In Japan, there are craftsmen who called “Tobi,” a bird name, kite in English. They are named so because they can move as if they were birds. During the Edo period (1603~1868), Tobi played an important roles in holding ceremonial occasions and fire fighting in addition to construction work. Even at present, they still make portable shrines for festivals.
Today, in construction sites, they make frames of the constructions, lay out the framework around the construction in order to work safely and efficiently for other carpenters, and fix heavy machinery to lift up and down heavy materials.
“The works of Tobi are essential in construction site.” said Seiji Iwadate, 34, an experienced Tobi who works for Rikimaru construction firm, which located at Edogawa, Tokyo.
He entered the industry soon after the junior high school graduation since he admired his father who was also a Tobi. The works were hard, but he enjoyed learning the works.

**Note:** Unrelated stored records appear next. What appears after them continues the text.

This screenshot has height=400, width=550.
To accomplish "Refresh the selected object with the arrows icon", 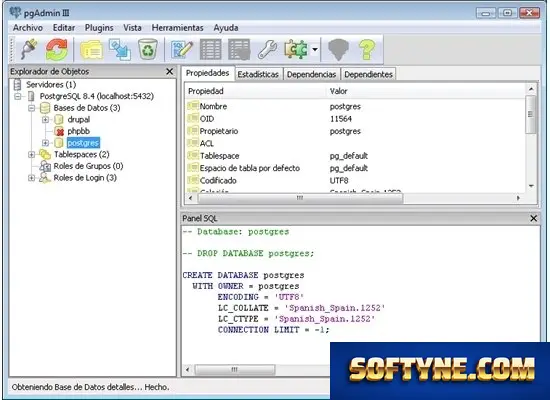I will tap(56, 49).
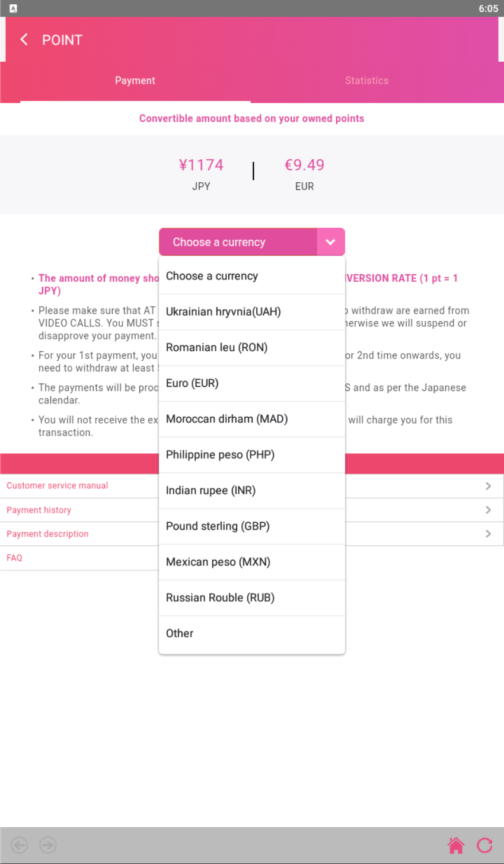
Task: Reload the page with the refresh icon
Action: tap(485, 845)
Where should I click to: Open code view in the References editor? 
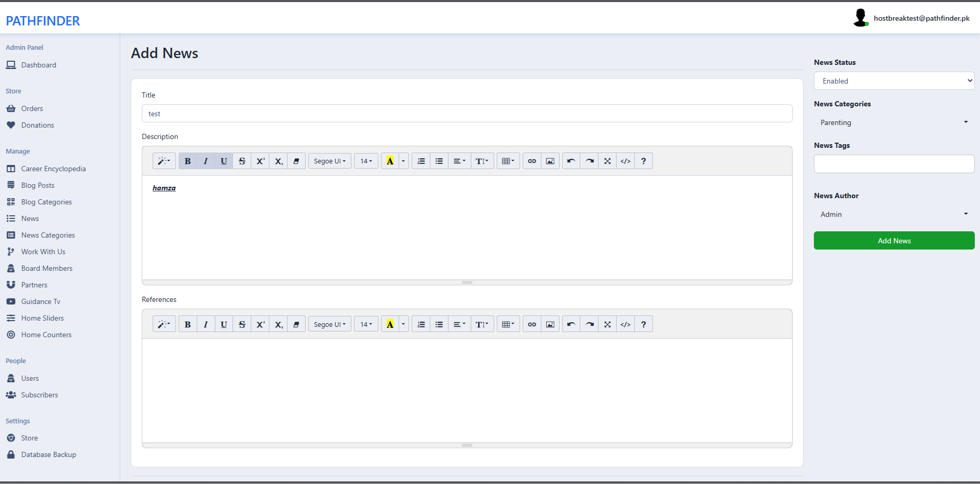click(x=625, y=324)
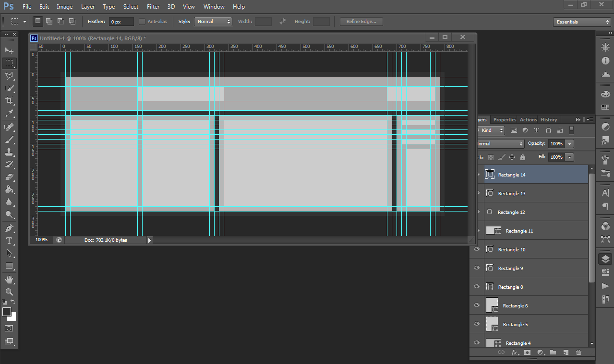Open the Filter menu
This screenshot has width=614, height=364.
(153, 7)
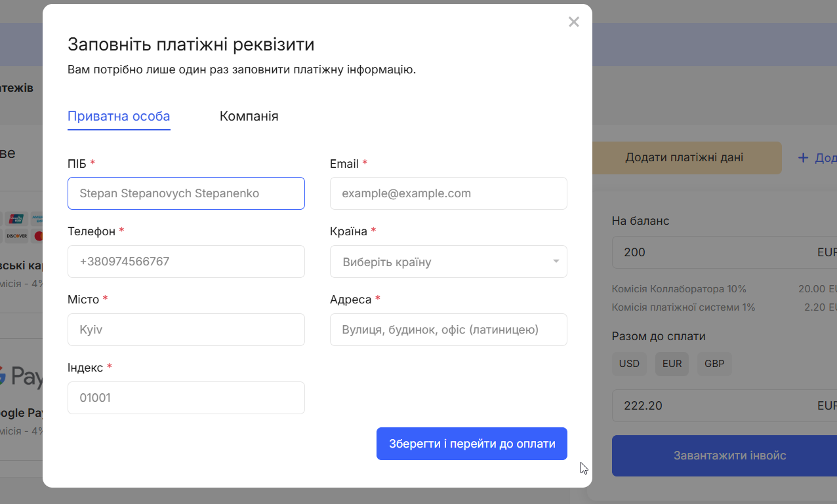Click the Місто city input field
The width and height of the screenshot is (837, 504).
pyautogui.click(x=186, y=330)
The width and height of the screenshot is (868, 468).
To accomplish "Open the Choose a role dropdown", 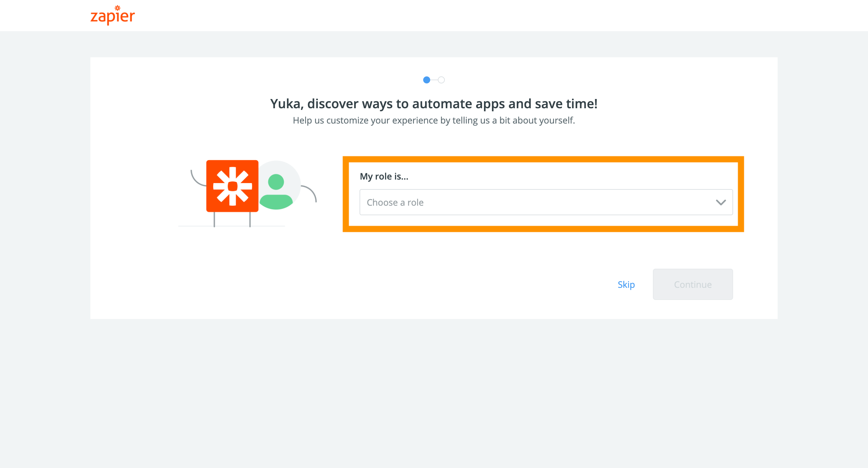I will coord(546,202).
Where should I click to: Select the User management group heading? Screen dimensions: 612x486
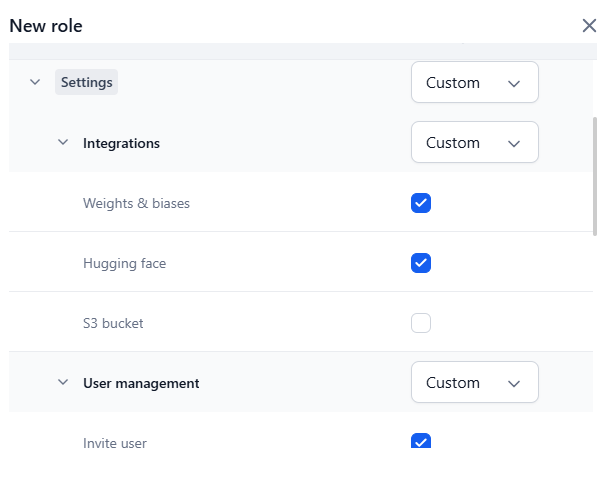coord(141,383)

He told that he had experienced severe times as well as exciting times. Their works are not only heavy duty but also dangerous. Sometimes Tobis carry materials that are bigger and heavier than their bodies, and work on very narrow space over 100 meters high from the ground with only one safety rope. Mr. Iwadate has come close to fall and drop materials from heights, but he said he had experienced no serious injury for 18 years, because he always managed to prevent accidents.
“I’ll quit this job if I get hurt because I feel ashamed of myself. I take such pride.”
A master Tobi is needed to have an ability to predict danger as well as construction skills and knowledge.
Now, Mr. Iwadate is trying to certificate for a qualified forklift operator. He wants to be more skillful and expand working field as Tobi.
“I simply like heights.”
“Tobi is my calling.”
He realized childhood dream and still remains ambitions.